* _SUPPLIED RECORDS_
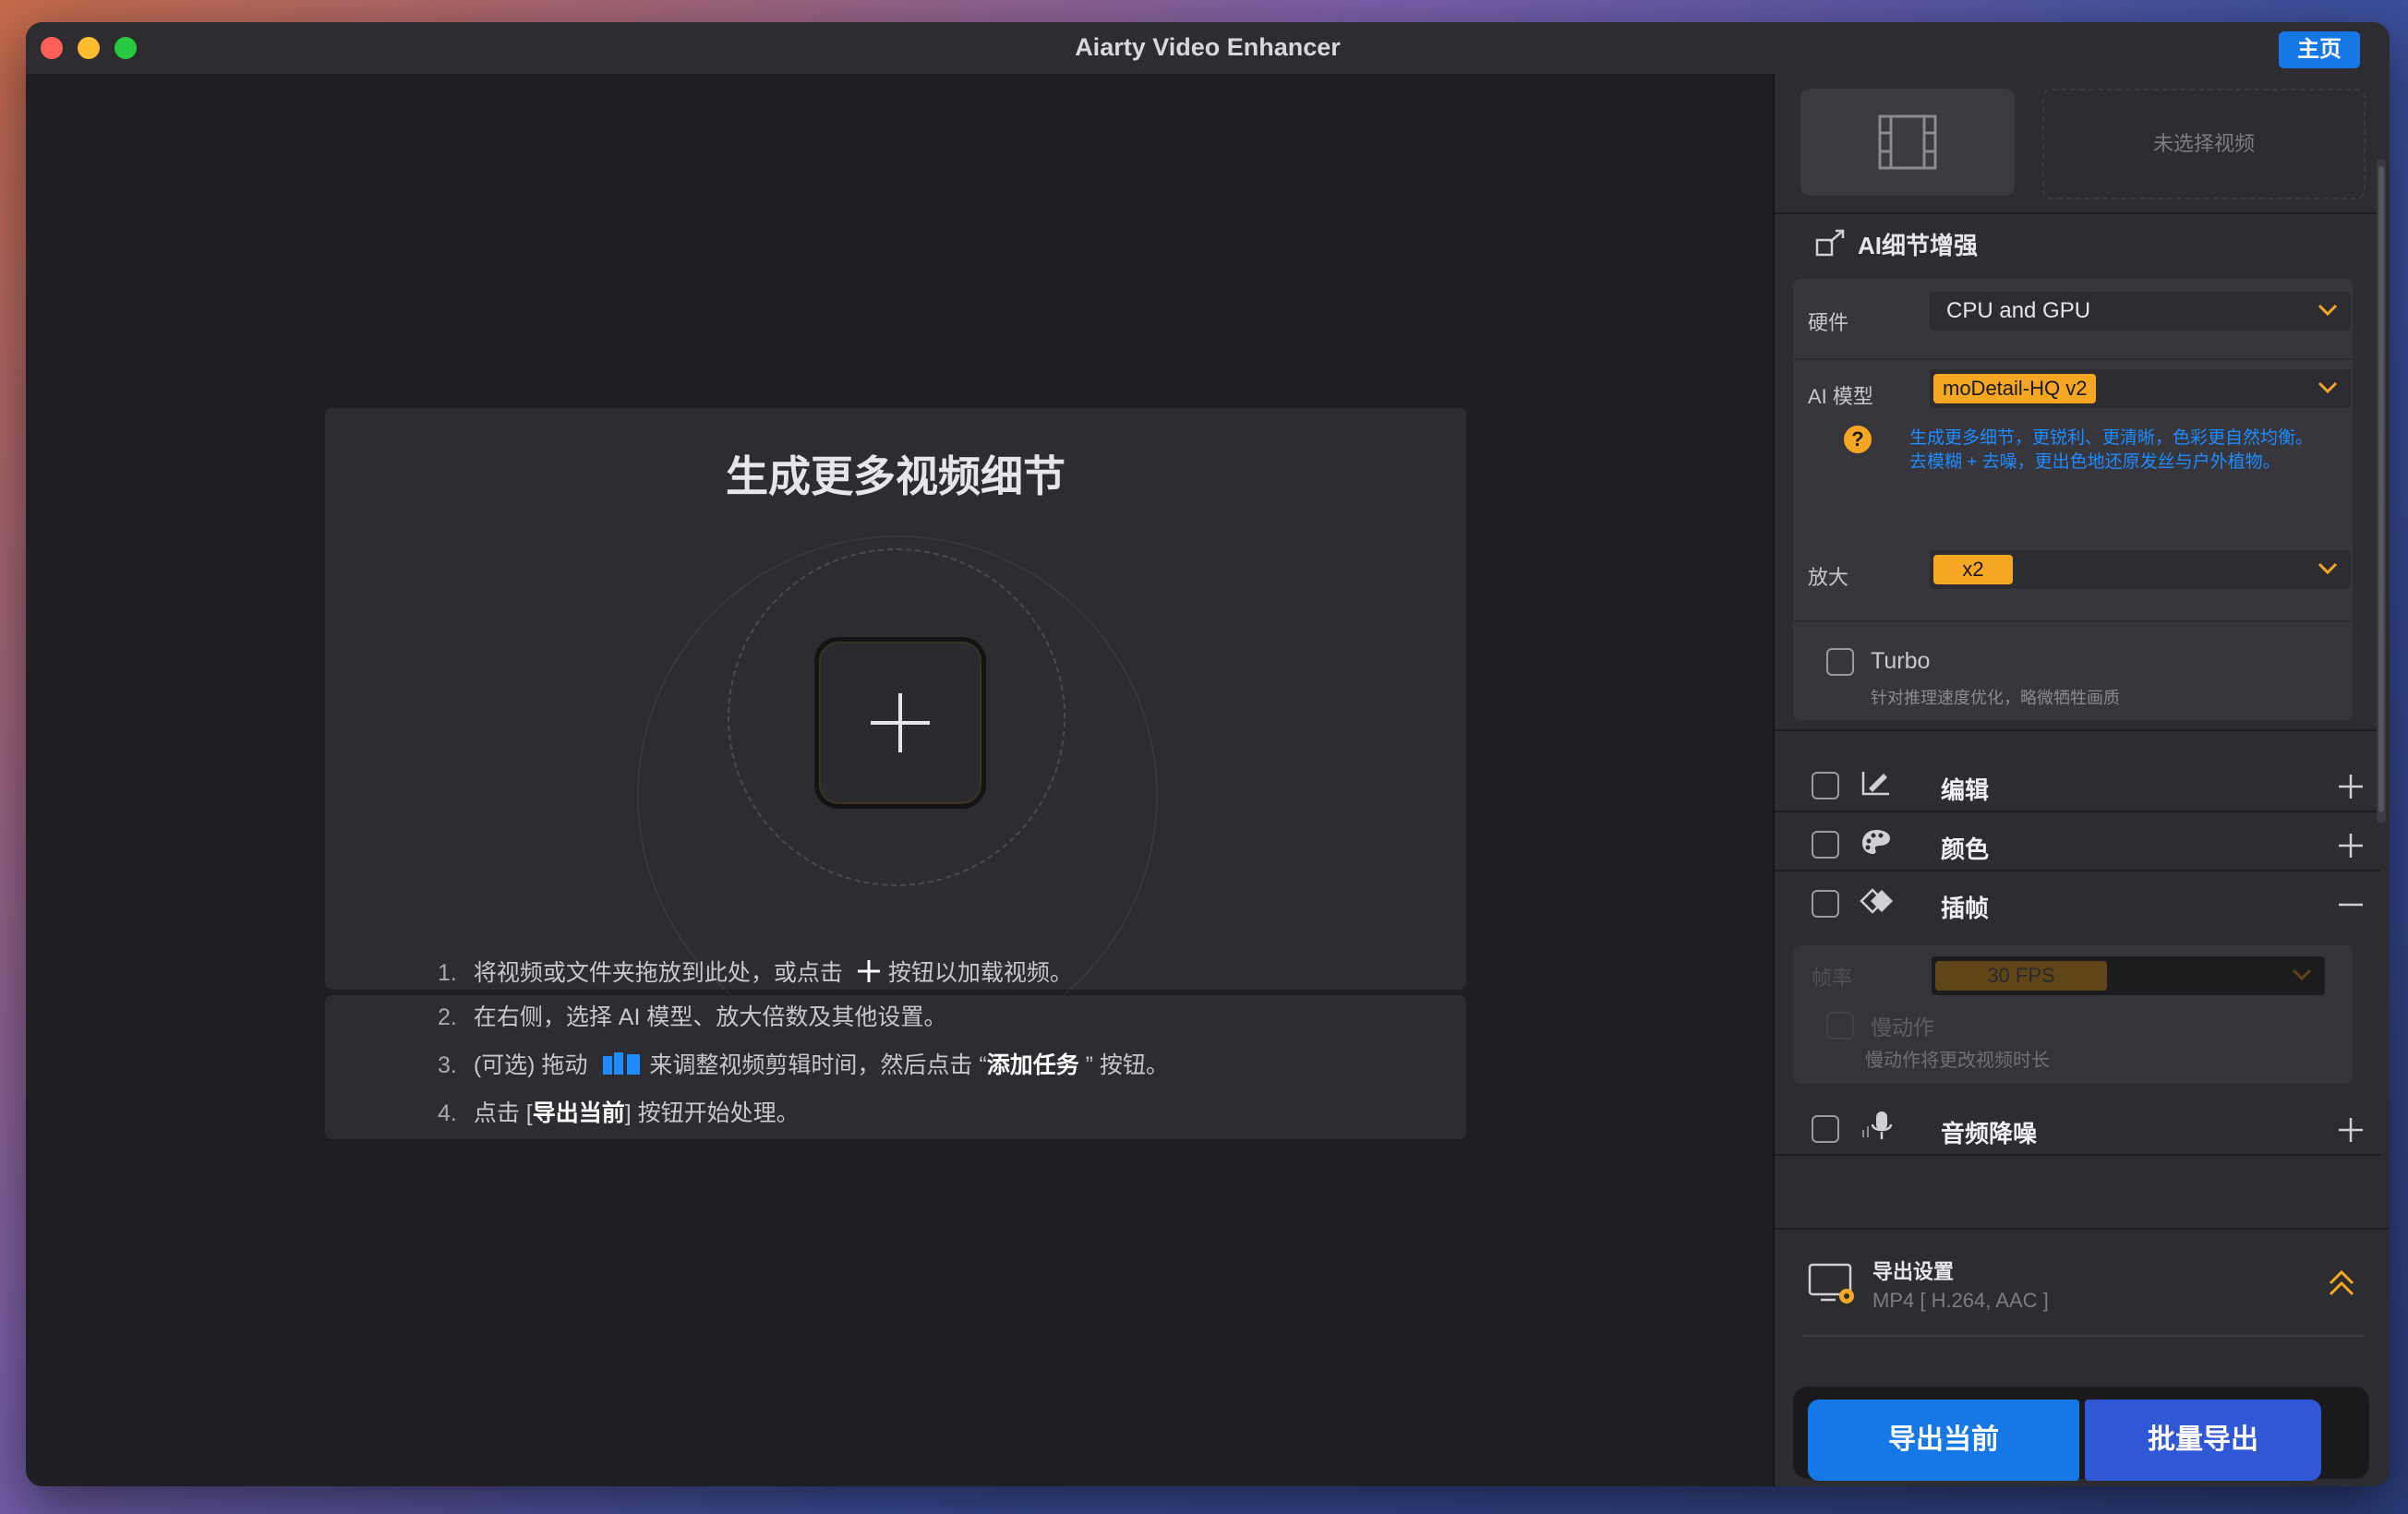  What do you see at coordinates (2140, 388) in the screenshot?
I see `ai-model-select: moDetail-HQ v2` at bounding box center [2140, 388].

...

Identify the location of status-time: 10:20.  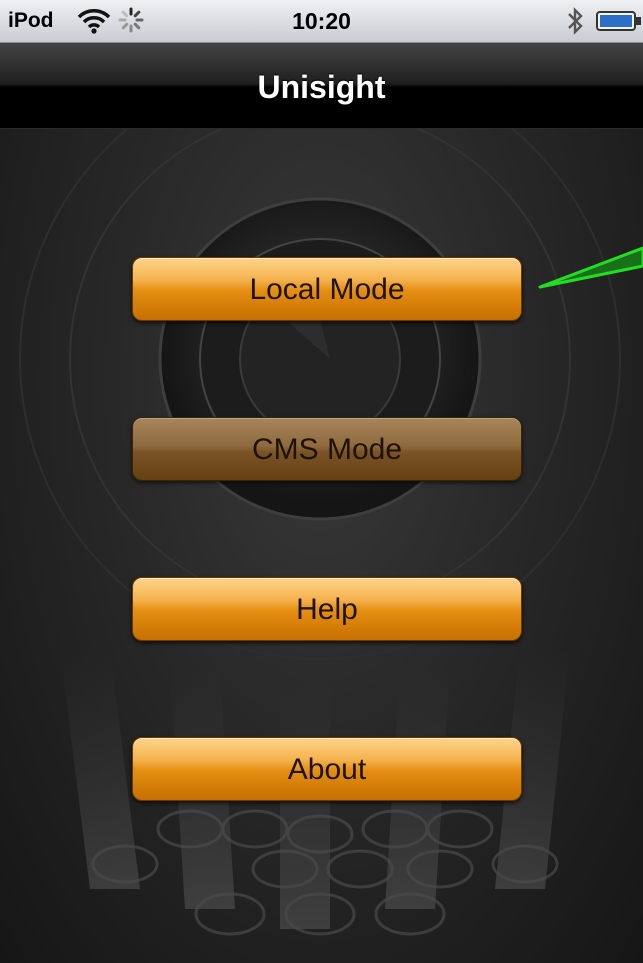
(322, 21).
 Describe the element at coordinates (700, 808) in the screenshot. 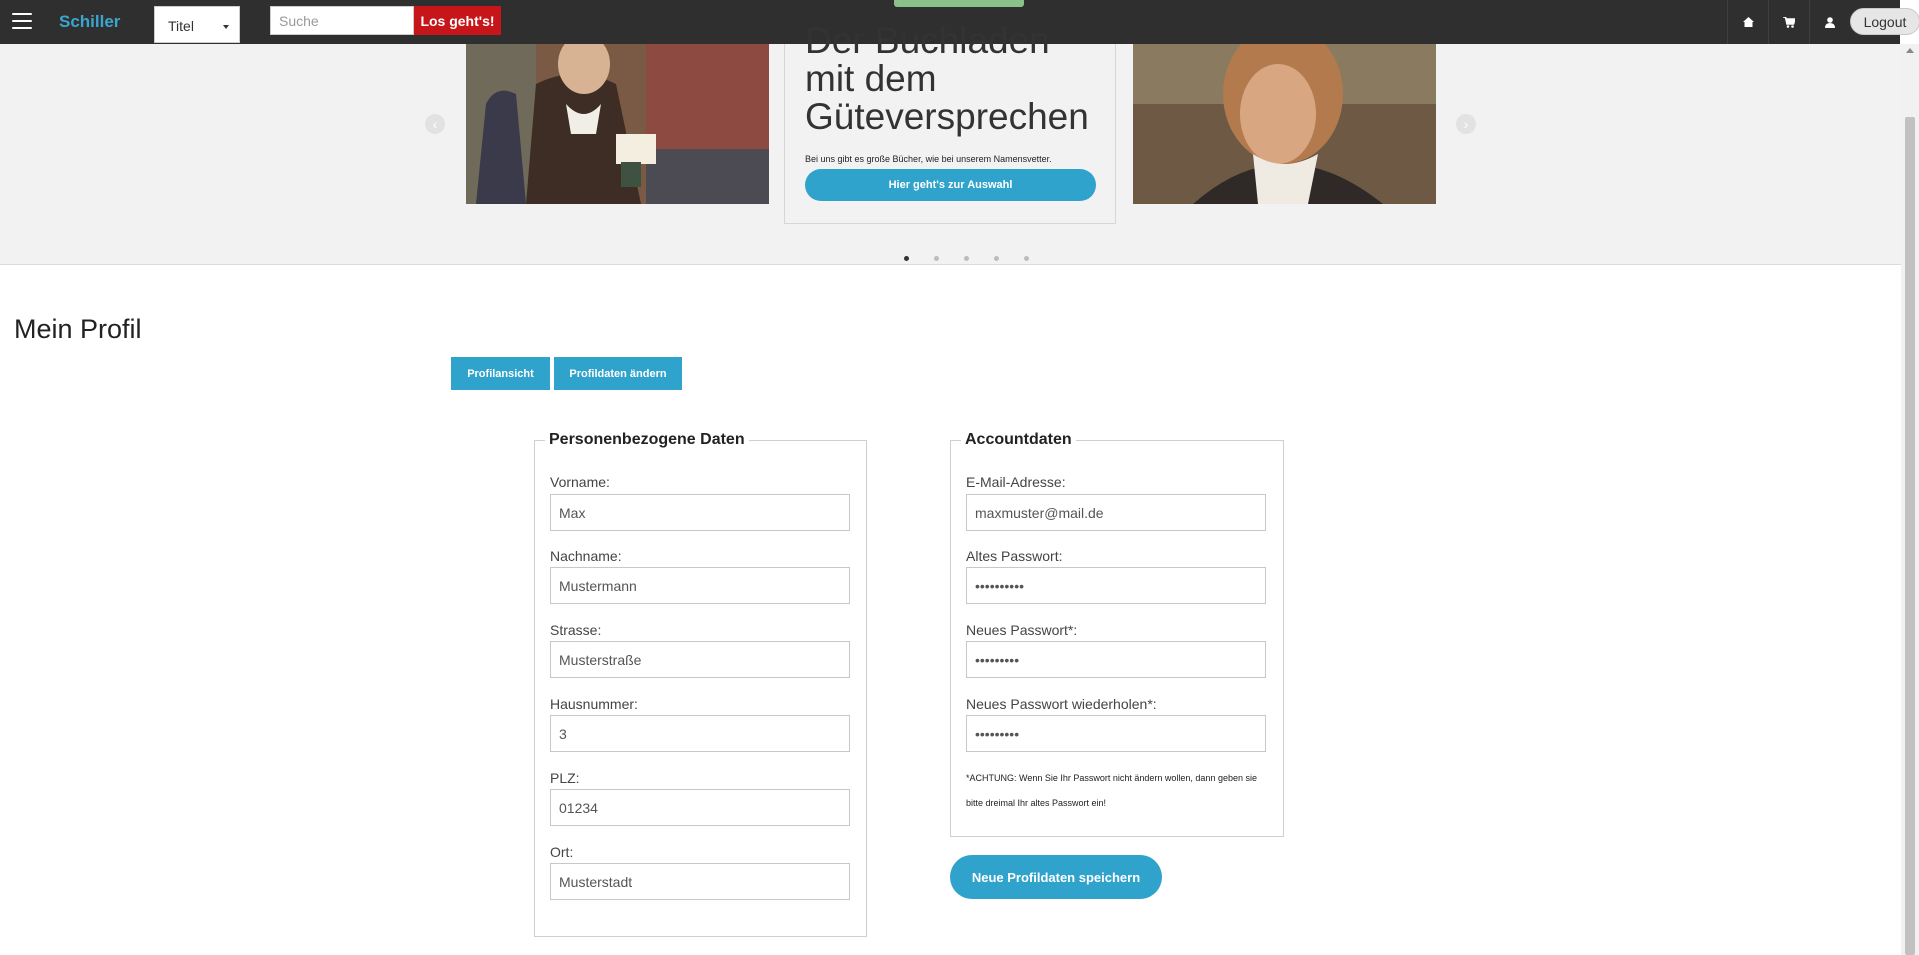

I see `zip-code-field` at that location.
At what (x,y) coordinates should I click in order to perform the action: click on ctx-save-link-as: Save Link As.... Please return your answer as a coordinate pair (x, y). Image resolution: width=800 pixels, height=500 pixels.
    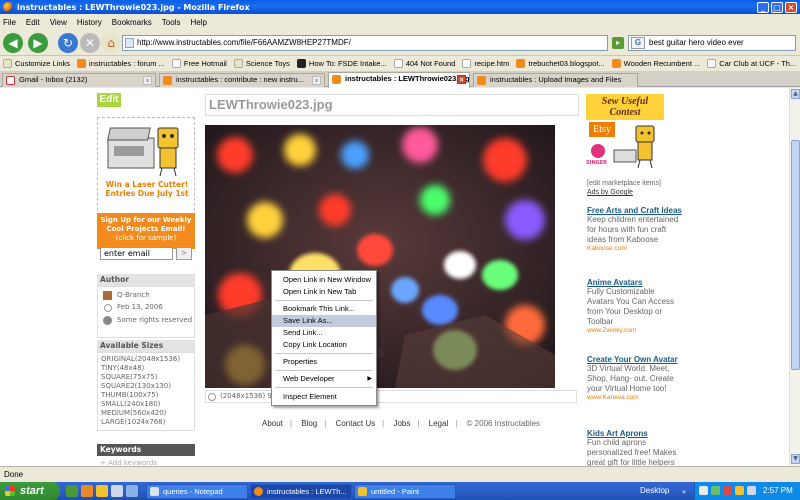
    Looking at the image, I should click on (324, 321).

* _PROBLEM TO WORK ON_
Please switch "screenshot" to "image" in the lines starting with the line containing "Describe the element" and going on through the line containing "at that location.", leaving all else unchanged. Give back only those lines, without the pictures.

* _SOLUTION TO THE PROBLEM_
 Describe the element at coordinates (700, 808) in the image. 

I see `zip-code-field` at that location.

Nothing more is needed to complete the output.